### Problem to work on
Your copy should match the records exactly, except that no pictures appear in it.
════════
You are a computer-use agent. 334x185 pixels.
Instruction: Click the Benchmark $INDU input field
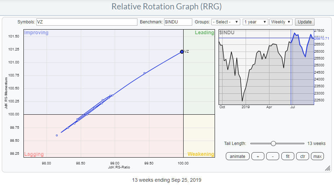tap(178, 22)
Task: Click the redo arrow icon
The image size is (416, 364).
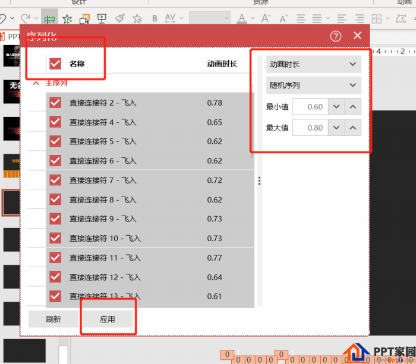Action: click(26, 18)
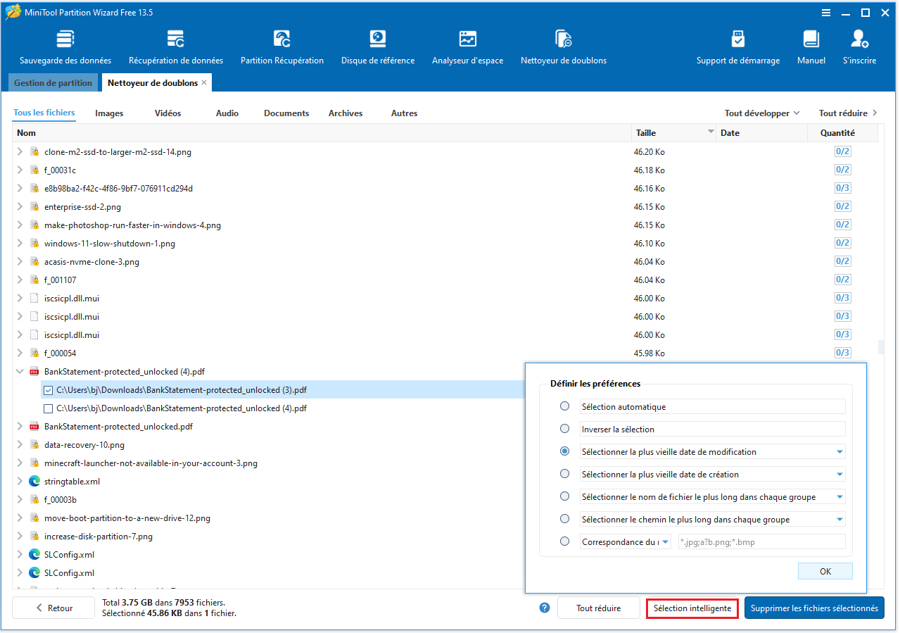900x633 pixels.
Task: Open Partition Récupération
Action: click(x=281, y=46)
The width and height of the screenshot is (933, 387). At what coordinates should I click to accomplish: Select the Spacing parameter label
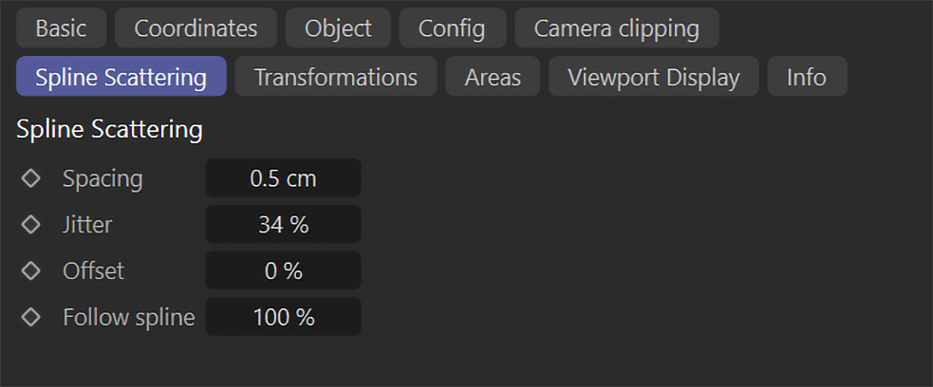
════════
### Response to this exercise
You are a computer-use agent. 334x185 pixels.
Instruction: Click the Benchmark $INDU input field
tap(178, 22)
Task: Click the redo arrow icon
The image size is (416, 364).
Action: click(26, 18)
900x633 pixels.
Task: Open Partition Récupération
Action: click(x=281, y=46)
The width and height of the screenshot is (933, 387). At what coordinates should I click to accomplish: Select the Spacing parameter label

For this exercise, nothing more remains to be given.